A 10,000-patient, prospectively conducted clinical trial for Cologuard, which was published in The New England Journal of Medicine, showed that Cologuard is 92 percent sensitive for detecting colorectal cancer and 42 percent sensitive for precancer, with a specificity of 87 percent.
In this study, Prince and colleagues performed a retrospective medical records review of Medicare-eligible patients treated by physicians in the USMD Physician Services.
The study focused on patients at average risk for colorectal cancer—those without symptoms, a personal or family history of colorectal cancer, or polyps— who were not previously compliant with recommended guidelines for screening.
“We were interested to see whether the ‘real-life’ experience with Cologuard in clinical practice would be similar to the results seen in the clinical trial,” Prince said.
The patients’ clinicians offered Cologuard screening to patients who had not had a colonoscopy screening in 10 or more years, or a faecal occult blood test in a year or more.
During the 12-month study period, from October 2014 to September 2015, USMD providers ordered 393 mt-sDNA studies, and 347 patients completed the test, achieving 88.3 percent compliance.
Fifty-one patients, representing 14.7 percent of the total, tested positive by Cologuard and were referred for diagnostic colonoscopies.

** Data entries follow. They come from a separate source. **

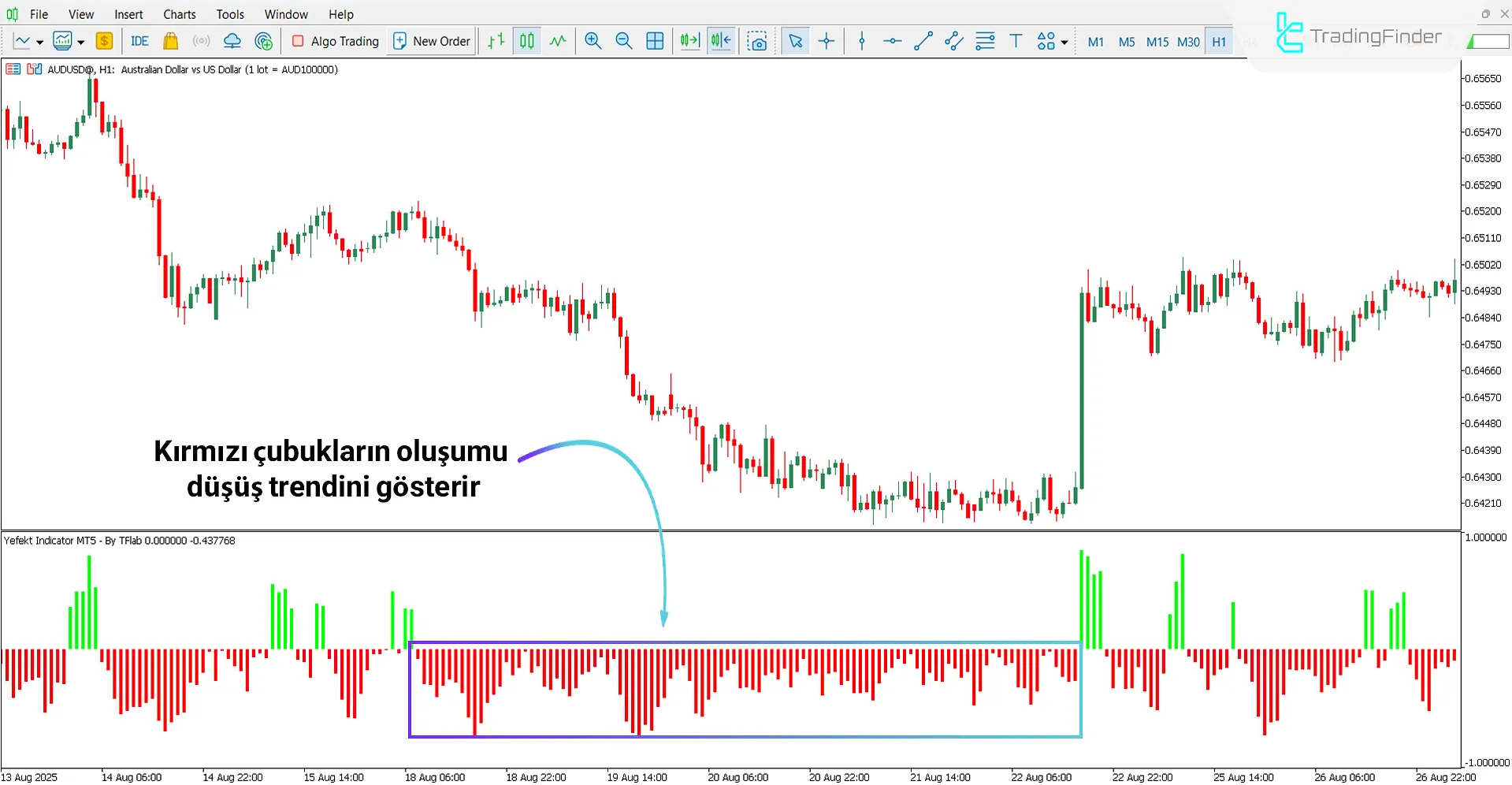Take a chart screenshot with camera icon

[x=757, y=41]
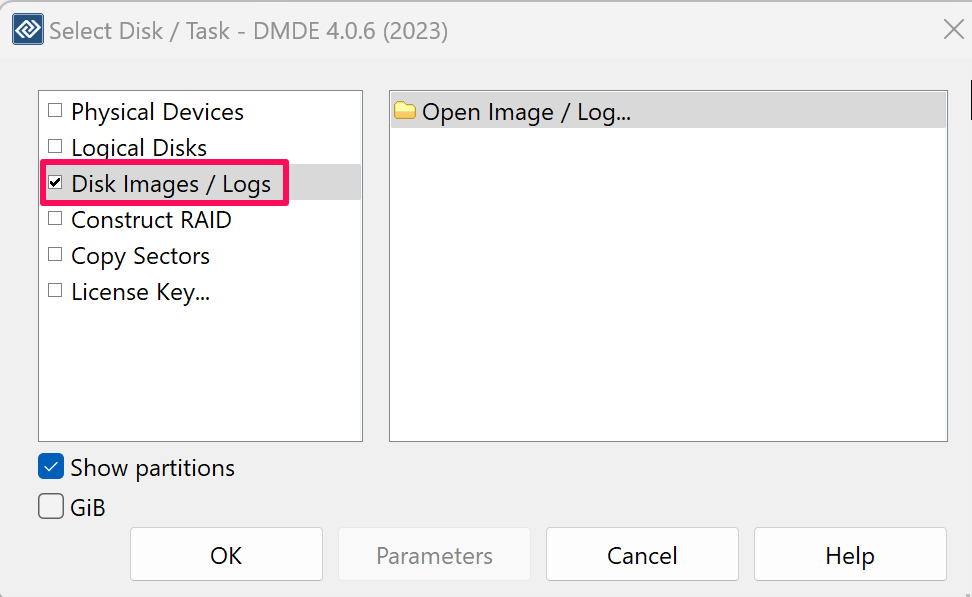Click the yellow folder icon for Open Image
The width and height of the screenshot is (972, 597).
pyautogui.click(x=404, y=111)
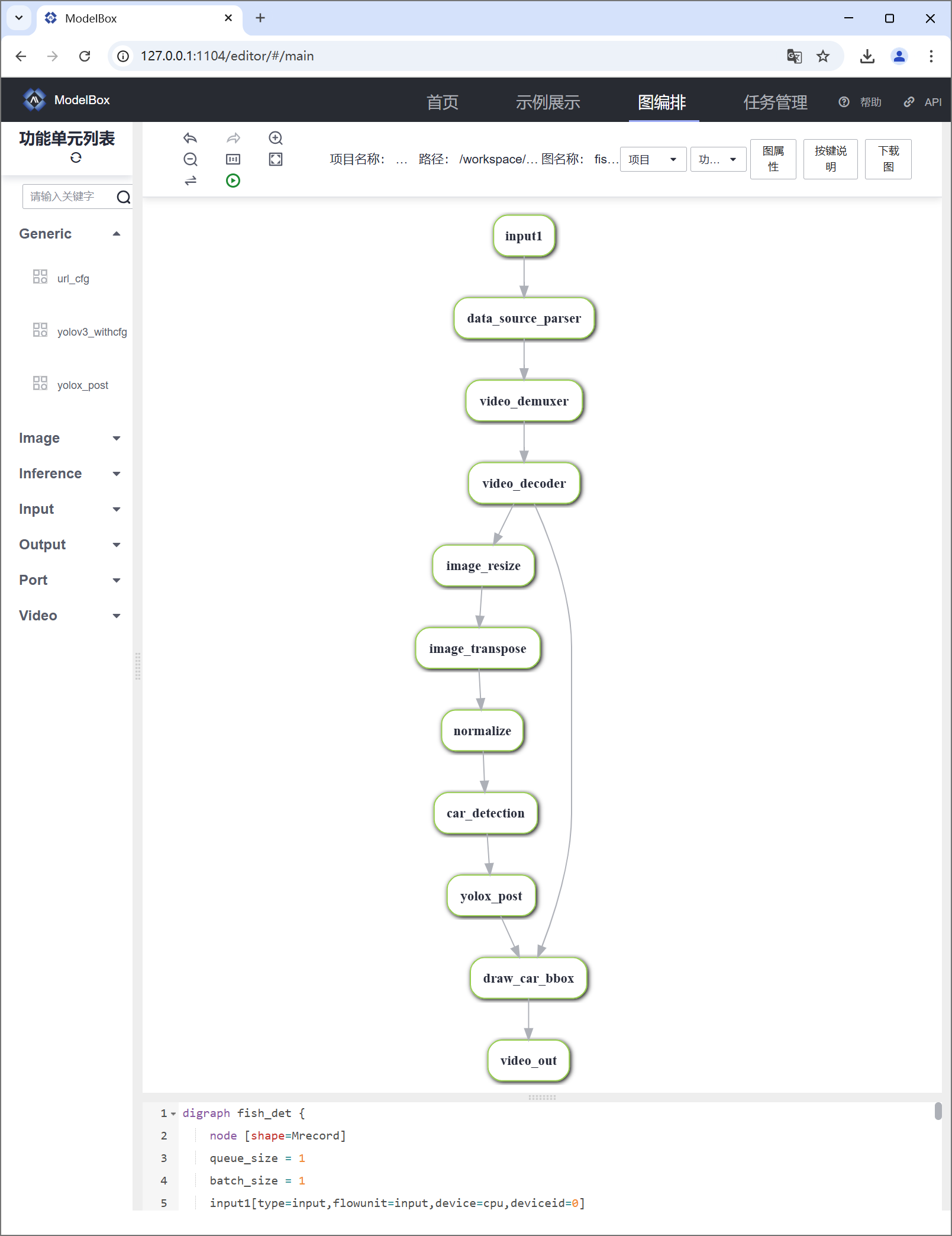Image resolution: width=952 pixels, height=1236 pixels.
Task: Click the zoom in magnifier icon
Action: pyautogui.click(x=276, y=138)
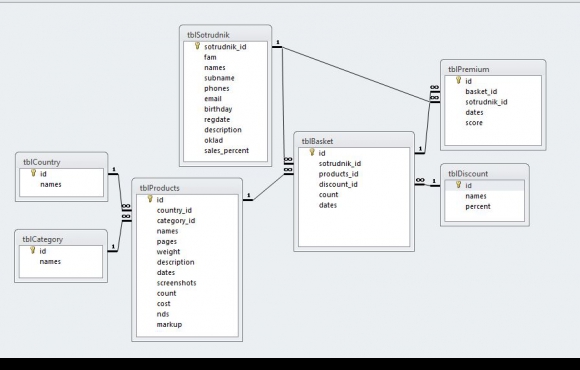This screenshot has width=580, height=370.
Task: Click the score field in tblPremium
Action: pos(474,122)
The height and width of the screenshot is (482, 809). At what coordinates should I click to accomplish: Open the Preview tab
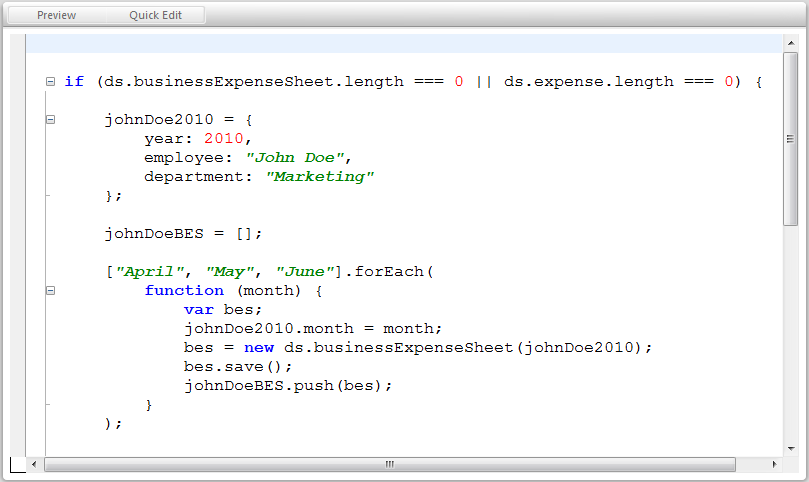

According to Prince, 46 patients, or 90.2 percent of those referred, received the follow-up colonoscopies. Three patients refused the procedure and two patients did not respond to physicians’ attempts to follow up.
Among the 46 patients who had follow-up colonoscopies, four were diagnosed with colon cancer. Twenty-one were diagnosed with advanced adenoma, or polyps; nine had non-advanced adenoma; and 12 tested negative.
Prince said the discovery of four cases of colon cancer and numerous polyps, which have the potential to develop into cancer, supported the findings of the clinical trial.
He noted that none of the patients had reported any symptoms and all had previously refused colonoscopies.
“Colon cancer screening saves lives,” Prince said. “Colonoscopy is the best form of colon cancer screening, but for patients who will not have a colonoscopy, a noninvasive screening test like Cologuard is needed.”